第1802話 とある兄妹の再会、6つの亀裂(2)
「ありがとう。こんな僕にそう言ってくれて。見た目もだけど、中身も本当に成長したね。うん。すっかり大人だ」
「・・・・・・兄さんが死んでから、我も随分と長い時を生きて来たからな。色々と変わるさ」
レイゼロールは一旦そこで言葉を区切ると、真剣な顔でこう聞いた。
「兄さん、最後に1つ聞かせてくれ。兄さんが人間たちに殺された原因がフェルフィズだったというのは・・・・・・本当か?」
「・・・・・・うん。フェルフィズに確認したら、彼は頷いたよ」
「っ・・・・・・そうか」
首肯したレゼルニウスを見たレイゼロールは、体を震わせギュッと拳を握った。影人を殺したと偽り自分を絶望させただけでなく、人間たちを唆しレゼルニウスをも殺させた。身を焦がすほどの怒りと激しい憎しみがレイゼロールの内に渦巻いた。
「・・・・・・奴には必ず報いを受けさせてやる」
「・・・・・・レール。復讐をするなとは言わないよ。ただ、負の感情に深く沈み過ぎないようにね。でなければ、その感情は君自身をも殺してしまうよ」
「分かっている。・・・・・・その事は身に染みて分かっているつもりだ」
レゼルニウスの忠告にレイゼロールは深く頷いた。直近でレイゼロールが負の感情に完全に呑まれたのは、自分が影人を殺したと思った時だ。あの時の自分は世界を滅ぼしかけた。影人たちが止めてくれなければ、自分は取り返しのつかない事をするところだった。

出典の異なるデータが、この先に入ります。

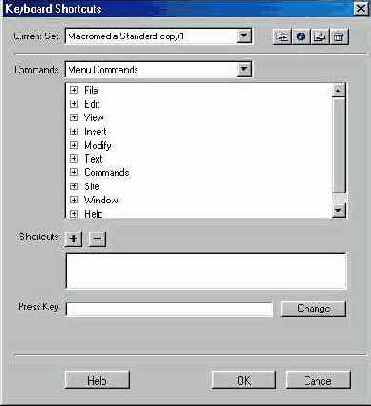This screenshot has height=406, width=371.
Task: Click the command list scrollbar down arrow
Action: (339, 211)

「我はもう2度と自分を見失わない。我の闇は我だけのものだ。これからはちゃんと背負ってみせる」
「・・・・・・君はもう立派な闇の女神だな」
レイゼロールは闇を司る女神。闇と親和性がある感情は負の感情だ。疎まれ、よくないとされる感情だが、理性ある生物からその感情を切り離す事は出来ない。そして、負の側面が結集した闇という概念も。自分の醜い部分を自覚し受け入れる。それらを悪とせずに受け入れて飼い慣らす。レイゼロールの姿勢は闇を司る神としては正しいものだった。

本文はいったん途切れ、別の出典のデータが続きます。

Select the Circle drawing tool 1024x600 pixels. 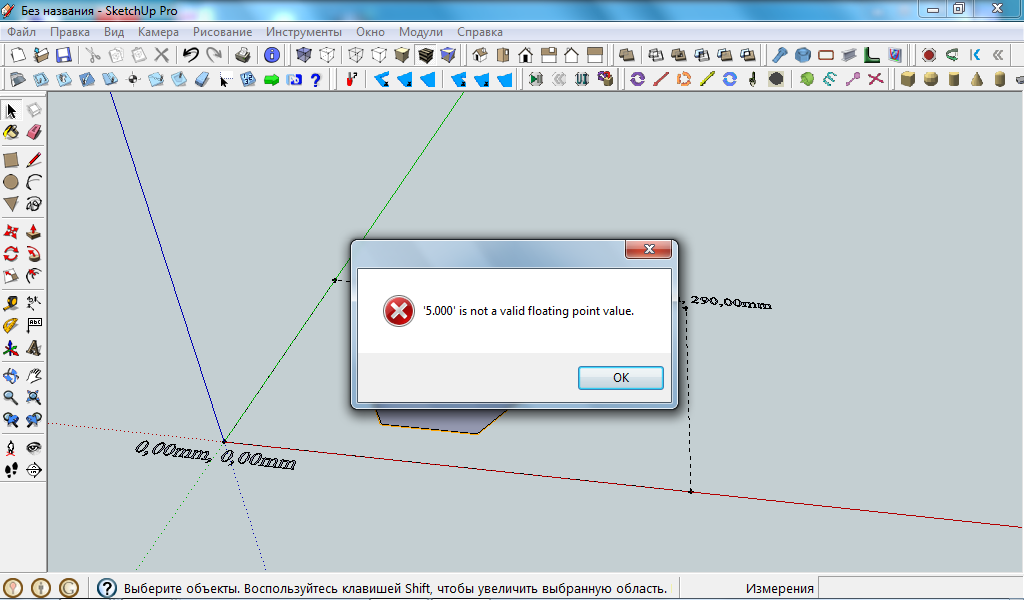[11, 182]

「さて、正直まだまだ話し足りないけど、そろそろやめないとマズい事になるからね。レール、君はこの場所の亀裂を安定させに来たんだよね?」
「ああ。だから亀裂の前から退いてくれ・・・・・・と言いたいところだが、そうはいかないのだろう。フェルフィズに言われてこの亀裂を守っているのが・・・・・・兄さんなのだろうからな」
「うん。そうだ。今の僕は忌神と契約を結んだ忌神の手先。悲しいけど、全力で君を阻む者だ」
レイゼロールとレゼルニウスのアイスブルーの瞳が交錯する。互いの瞳に映る色は悲哀か、それとも他の色か。
「・・・・・・ならば、戦うしかないな」
「そうだね。悲しいけど・・・・・・それが定めだ」
レイゼロールとレゼルニウスの纏う雰囲気が変わる。レイゼロールはその身に身体能力を上昇させる闇を纏わせた。レゼルニウスもどういう効果の闇かは分からないが、その身に紫闇を纏わせる。

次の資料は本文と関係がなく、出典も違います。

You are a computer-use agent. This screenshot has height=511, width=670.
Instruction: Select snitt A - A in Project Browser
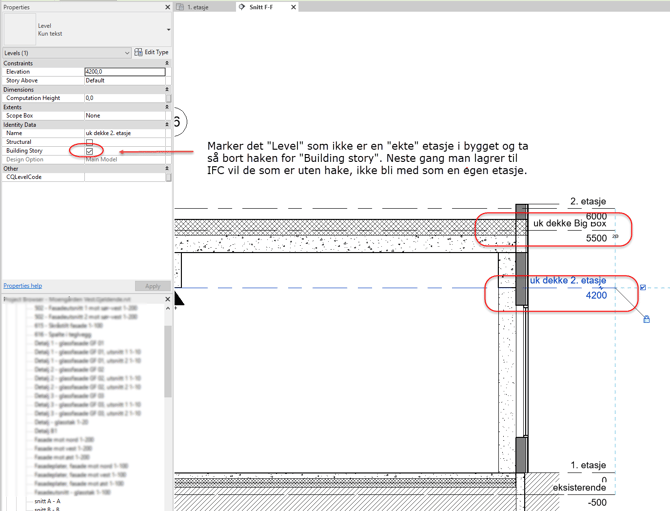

普通ならば、神はレイゼロールや『空』という特例を除き、地上世界で力を振る事は出来ない。だが、レゼルニウスは元々レイゼロールと同じ特別。そして、今は冥界の神だ。元々、冥界の神は現世に干渉する事は出来ない。ゆえに、冥界の神にはそもそも地上で力を振るえないという制約は発生しない。そのため、レゼルニウスは十二分に地上で神としての力を振るう事が出来るのだった。